Friday, March 3, 2017

Iranian Nukes Via North Korea

March 2, 2017
BY BRENT NAGTEGAAL
JERUSALEM—“Iran is steadily making progress towards a nuclear weapon and is doing so via North Korea,” two nuclear experts wrote in a new paper published by the Begin-Sadat Center for Strategic Studies on Tuesday. Dr. Rafael Ofek and Dr. Dany Shoham claim the collusion between the two rogue states creates a way for Iran to clandestinely circumvent the nuclear deal implemented with world powers on Jan. 16, 2016.
Dr. Ofek and Dr. Shoham write:
From the 1990s onward, dozens—perhaps hundreds—of North Korean scientists and technicians apparently worked in Iran in nuclear and ballistic facilities. Ballistic missile field tests were held in Iran, for instance near Qom, where the North Korea missiles Hwasong-6 (originally the Soviet Scud-C, which is designated in Iran as Shehab-2) and Nodong-1 (designated in Iran as Shehab-3) were tested. Moreover, in the mid-2000s, the Shehab-3 was tentatively adjusted by Kamran Daneshjoo, a top Iranian scientist, to carry a nuclear warhead.
As further evidence of collusion, the authors say the Syrian nuclear reactor that was destroyed by an Israeli air strike in 2007 was constructed by North Korea (NK) and heavily financed by Iran.
The partnership ramped up in 2012, at the very same time the United States government began to look for ways to coax Iran into signing a nuclear compromise. In July 2012, the Obama administration wrote a secret message to Iranian leaders offering to open up a direct channel to resolve the nuclear agreement.

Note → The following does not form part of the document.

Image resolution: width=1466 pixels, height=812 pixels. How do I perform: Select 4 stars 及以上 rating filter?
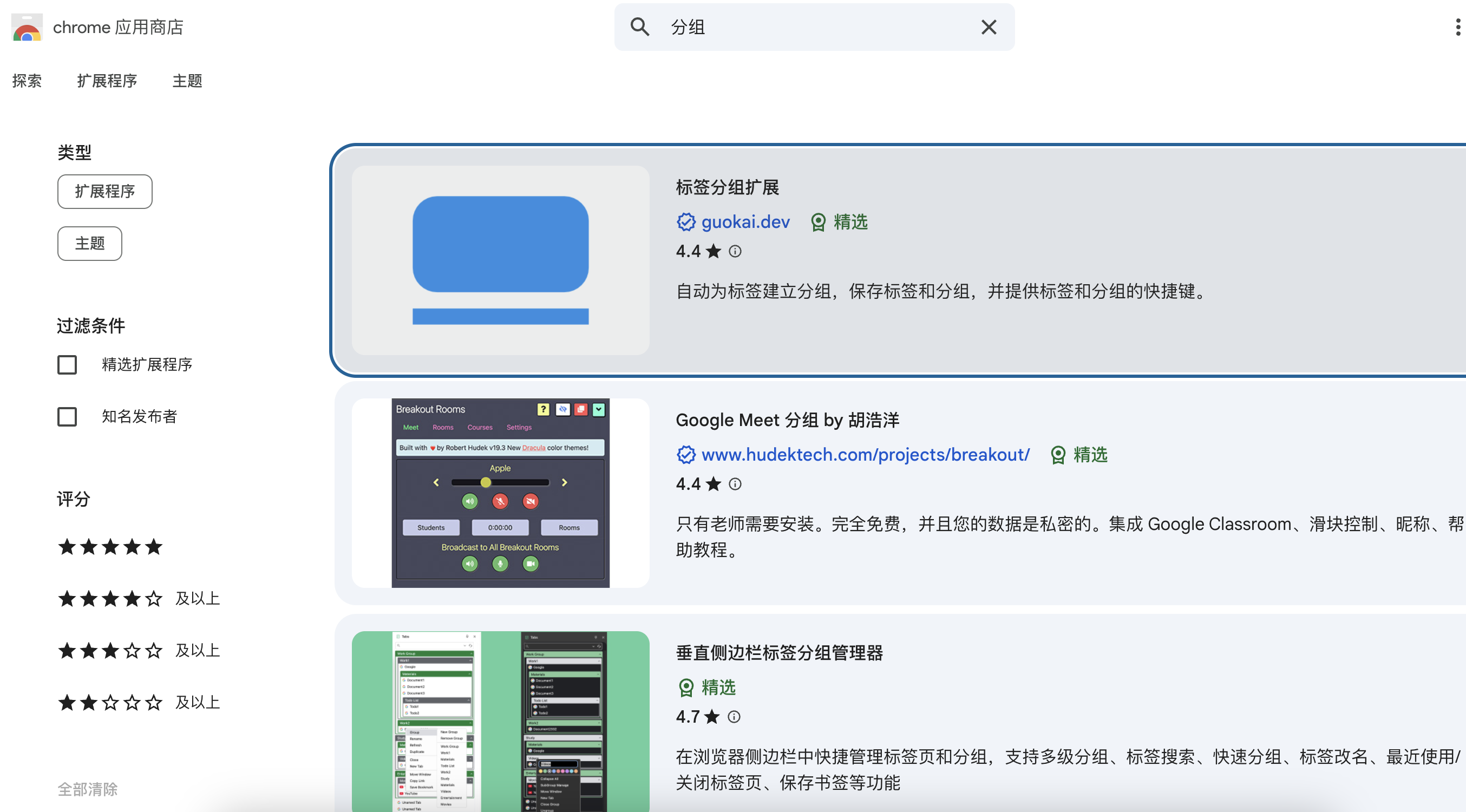coord(138,599)
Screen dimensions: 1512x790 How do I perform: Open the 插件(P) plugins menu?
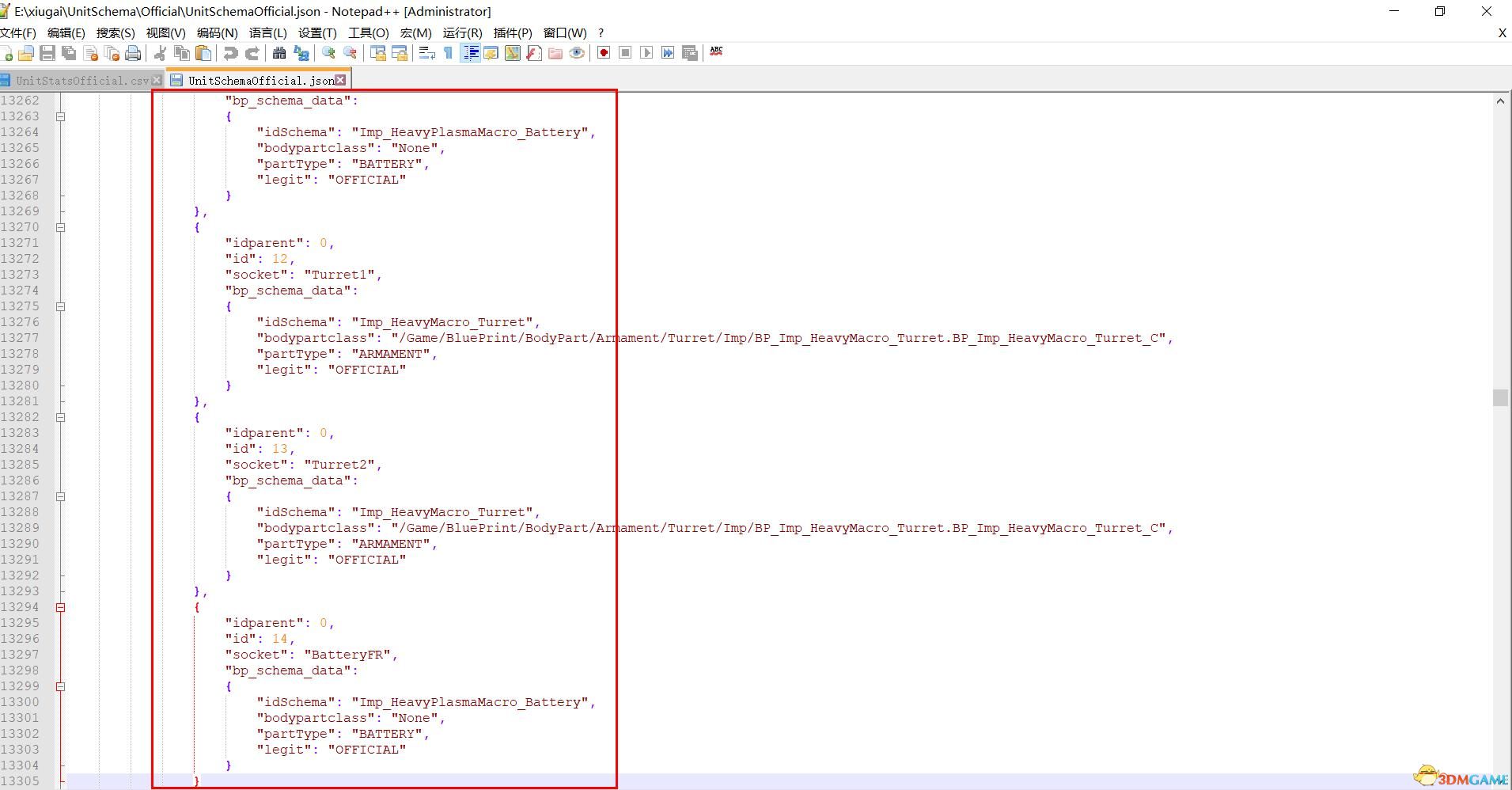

The paper states that, two months later:
A meaningful event took place … when Daneshjoo, then the Iranian minister of Science and Technology, signed an agreement with NK establishing formal cooperation. The agreement formally addressed such civil applications as “information technology, energy, environment, agriculture and food.” However, the memorandum of the agreement was ratified by Ali Akbar Salehi, head of the Atomic Energy Organization of Iran. Iranian Supreme Leader Khamenei has since clarified that the agreement is an “outcome of the fact that Iran and NK have common enemies, because the arrogant powers do not accept independent states.” It is reasonable to infer that the agreement went far beyond its alleged civilian sphere.
In order for Iran to comply with the developing nuclear deal and yet continue its nuclear program, its leaders simply decided to outsource most of its work to North Korea while it negotiated the nuclear deal with the West that would result in desperately needed relief from economic sanctions.
Between 2013 and 2016, Iranian scientists were often covertly present at North Korea’s nuclear tests. Numerous North Korean delegations also visited Iran during this time; the last of which came one month before the nuclear deal was agreed to in June 2015.
According to the paper, some in the U.S. government at the time were aware of collusion between Iran and North Korea and did not do enough to stop it.
Finally, in April 2016, a remarkable clash arose between Deputy Secretary of State Antony Blinken and Rep. Brad Sherman (D-CA) during a U.S. House Foreign Affairs Committee hearing. They locked horns over planes that fly between Iran and NK, which should land and be rigorously inspected in China so as to ensure the prevention of NK proliferation of nuclear and missile technology, let alone actual nuclear weapons, to Iran. Sherman charged that this had not been handled with sufficient care by the Obama administration.
Dr. Ofek and Dr. Shoham summarized their findings this way:
The chronology, contents and features of the overt interface between Iran and NK mark an ongoing evolutionary process in terms of weapons technologies at the highest strategic level. The two countries have followed fairly similar nuclear and ballistic courses, with considerable, largely intended, reciprocal technological complementarity. The numerous technological common denominators that underlie the [nuclear weapon] and ballistic missile programs of Iran and NK cannot be regarded as coincidental. Rather, they likely indicate—in conjunction with geopolitical and economic drives—a much broader degree of undisclosed interaction between Tehran and Pyongyang.
Iran’s connection to North Korea is something the Trumpet has watched for several years. In a recent update to his booklet The King of the South, editor in chief Gerald Flurry asks, “Why were Iranian officials present for North Korea’s illegal nuclear weapons tests? Are the Iranians outsourcing their nuclear program, or at least parts of their nuclear bombs? It certainly appears that way. The Iranians are watching these tests for a reason.”
Gerald Flurry called the nuclear deal with Iran the worst foreign-policy blunder in American history. This is particularly true if it turns out that Iran simply made its nuclear program a joint venture with North Korea. According to the paper, it’s also likely that much of the $150 billion transferred to Iran under the nuclear deal actually went to funding its continued nuclear arrangement with North Korea.